NVIDIA GPU with recent drivers (tested on RTX 4050 / 6 GB VRAM)
Docker with the NVIDIA container toolkit (NVIDIA_DRIVER_CAPABILITIES=all so Vulkan is available for CARLA's off-screen renderer — see docs/carla_caveats.md §16)

make setup     # first time: build client image, create cache dirs
make up        # start CARLA server + client (CARLA takes ~60 s to boot)
make app       # run the mission (60 s by default)

Open http://localhost:5000 while make app is running to watch the overlay stream (GT bbox + tracker boxes + fingerprint scores + locked track + running correctness). make help lists every available target.

What it does each tick

Pin the camera 15 m directly above the suspect, pitch −75°, yaw matching the suspect's body heading (D-07 · D-12).
Capture an RGB frame (1280 × 720).
Run YOLOv8s, fine-tuned on CARLA-generated data, single-class vehicle (D-08 · D-09). Same-map mAP@0.5 = 0.962; cross-map 0.581 (D-11).
Feed detections into ByteTrack for persistent track IDs.
On the first tick where a tracker bbox overlaps the CARLA-projected suspect bbox, extract an HSV histogram as the seed fingerprint.
Every subsequent tick, score all tracker bboxes against the seed. Sticky-rebind the "suspect track_id" when a candidate beats the current lock by more than score_stickiness.
Project CARLA's world-space suspect bbox into image coords, compute IoU with the locked tracker box, accumulate the correctness metric.
Overlay everything and push one frame to the MJPEG server + optional mission.mp4.

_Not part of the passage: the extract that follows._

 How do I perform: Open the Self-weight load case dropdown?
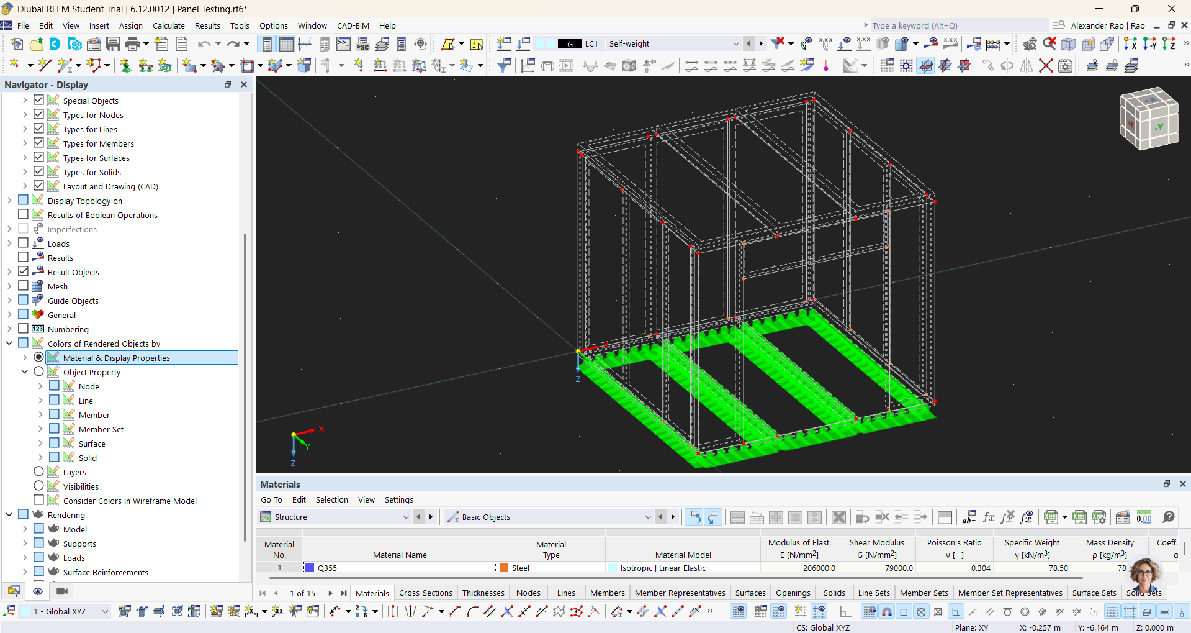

The drone's XY position is currently taken from suspect.get_transform() directly — the PID controller that closes the loop on tracker output is the next unit of work (see Roadmap).

Repository layout

skycop/
  main.py              entrypoint — starts MJPEG + runs mission
  mission.py           Mission v0 orchestrator (spawn → pursue → teardown)
  config.py            OmegaConf loader — layered YAML merge
  logs.py              console logger setup
  cv/
    fingerprint.py     HSV histogram extract + intersection score
    gt_projection.py   CARLA world-bbox → image pixels
    tracker_viz.py     overlay rendering helpers
    track.py           ByteTrack adapter over Ultralytics
    inference.py       YOLO wrapper
    capture.py         training-data + tracking-holdout capture (legacy)
    inloop.py          live-pursuit measurement loop (legacy)
    dataset.py         instance-seg bbox extraction
    tracking_eval.py   offline suspect-continuity scoring
    eval.py, training.py, vehicle_classes.py
  sim/
    actors.py          spawn helpers + teardown_pursuit
    aerial_camera.py   RGB sensor spawn + BGRA→BGR
    carla_env.py       connect + synchronous_mode context manager
  dashboard/
    mjpeg.py           Flask MJPEG streamer
configs/               OmegaConf YAML (layered via skycop.config.load)
scripts/               historical experiment record (frozen at 10b)
tests/                 pytest unit tests (~80, all pure — no CARLA)
docs/                  requirements, design log, progress, caveats, survey

Architecture at a glance

         CARLA Town10HD_Opt
         (50 NPC vehicles + reckless suspect, sync mode, 20 FPS)
                  │
                  ▼
         RGB camera (SkyCop's eye)
                  │
                  ▼                               ┌────────────────┐
         YOLOv8s detector  ──► ByteTrack MOT  ──► │ HSV fingerprint│
                  │                               │ + sticky rebind│
                  ▼                               └──────┬─────────┘
         CARLA world-bbox projection (GT)                ▼
                  │                               "locked track_id"
                  │                                      │
                  └────── IoU correctness ◄──────────────┘
                                  │
                                  ▼
                          MJPEG overlay stream
                          + summary.json + optional mission.mp4

What's not built yet

Honest list. Each is queued in docs/progress.md with the reasoning for deferral.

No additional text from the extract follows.